The monthly economic update of Finance Ministry shared with media on Sunday stated that the economy is moving on a balanced and sustainable growth trajectory.
The challenge remains to elevate this sustainable growth path to a higher level.
Finance Ministry further stated that this requires extending Pakistan's production capacity and ensuring that a sufficient proportion of this additional production is exported, besides satisfying the needs of domestic consumers. Enhancing production capacity and increasing its efficiency is not possible without directing a larger proportion of the available and future income towards investments, instead of consumption, it added. Finance Ministry is of the view that recent geopolitical situation would help Pakistan to grab more market share through exports.

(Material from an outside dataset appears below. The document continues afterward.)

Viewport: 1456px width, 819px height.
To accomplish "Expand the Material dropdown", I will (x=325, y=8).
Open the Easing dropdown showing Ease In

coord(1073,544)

As the government has increased reliance on import of sugar, wheat, crude oil, and other essential commodities, coupled with considerable slide in rupee against dollar, it would have serious repercussion on inflation, as well as on the current account: Official on condition of anonymity
Finance Ministry also revealed that there was a 30.1 percent decline in Foreign Direct Investment (FDI) during the last fiscal year (2020-21) as compared to a year before and upsurge in international food prices amid coronavirus pandemic as one of the factors for increase in inflation in the country because there was 44.4 percent increase in sugar price, 52.2 percent in palm oil price, 78.8 percent in soybean price and 18 percent in wheat price in global market during the last one year.
Economic rebound to continue, says finance ministry
The price of sugar has increased in the international market from $270 metric ton in July 2020 to $390 metric ton in July 2021, reflecting an increase of 44.4 percent, palm oil price from $694 metric ton in July 2020 to $1057 metric ton in July 2021, showing an increase of 52.3 percent, stated Finance Ministry while quoting the World Bank pink sheet.

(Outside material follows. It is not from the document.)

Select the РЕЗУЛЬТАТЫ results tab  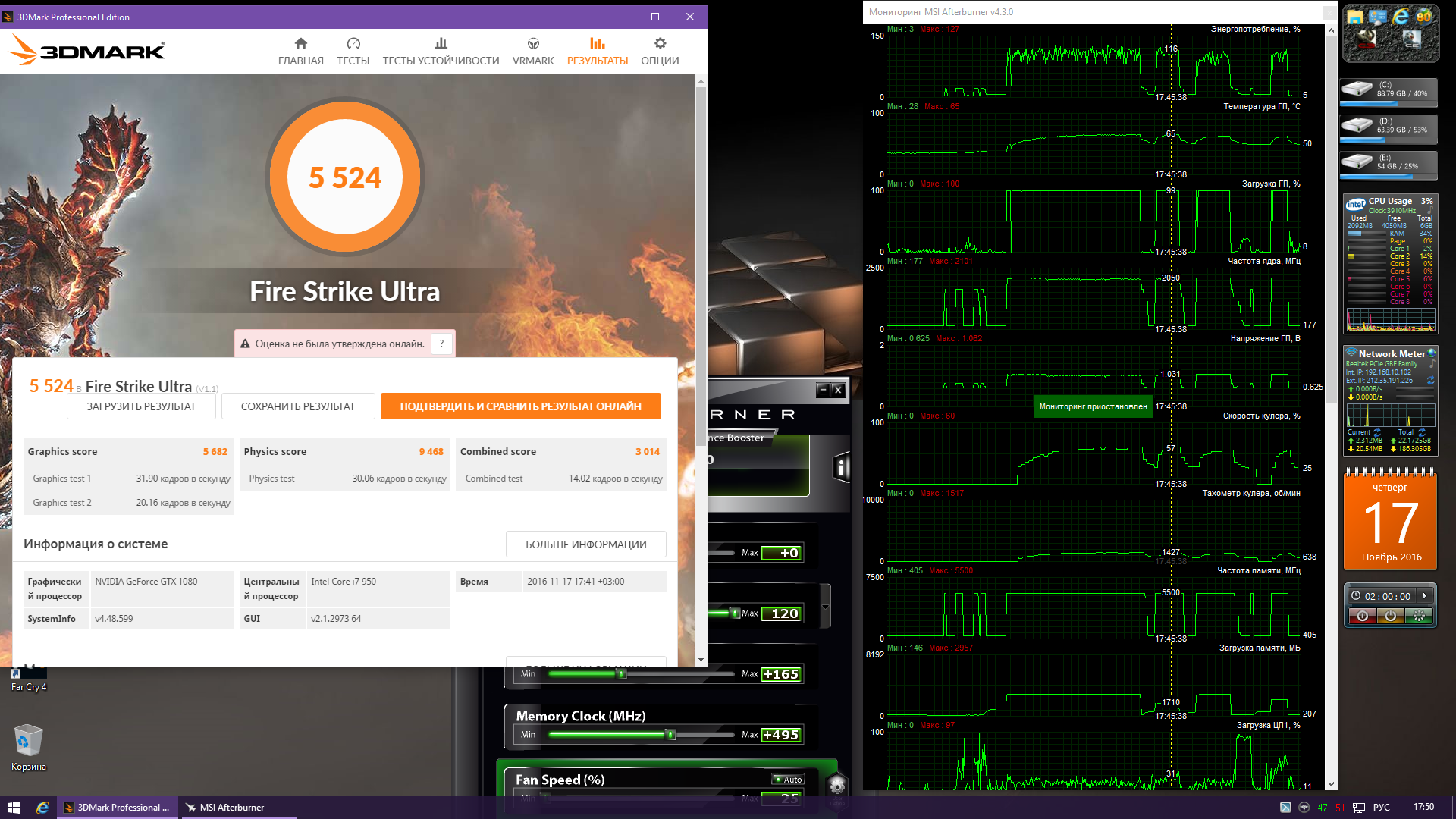[x=598, y=52]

Likewise, the ministry stated that wheat price has increased from $212.7 MT in July 2020 to $250.9 MT in July 2021 after an increase of 18 percent and soybean price from $821 MT in July 2021 to $1468 MT, reflecting an increase of 78.8 percent.
An official on condition of anonymity said that as the government has increased reliance on import of sugar, wheat, crude oil, and other essential commodities coupled with considerable slide in rupee against dollar, it would have serious repercussion on inflation, as well as on the current account.
As per economic update, Pakistan is the net importer of key food items such as wheat, sugar, edible oil and pulses and the current upsurge in international food prices amid the coronavirus pandemic makes it imperative to build strategic reserves of essential commodities to bring stability in prices of daily-use items.
A meeting of the Economic Coordination Committee(ECC) of the cabinet presided over by Finance Minister Shaukat Tarin on August 26, 2021 has decided to import 200,000 tonnes sugar and 400,000 tonnes wheat. On the same day a meeting of the monetary and fiscal policies coordination board (MFPCB), Governor State Bank of Pakistan (SBP) highlighted the increase in commodities prices in the global market will have implications for higher import bill and inflation.
Finance Minister during the meeting has stressed the need to design and execute policies to achieve economic targets and overcome the possible risks.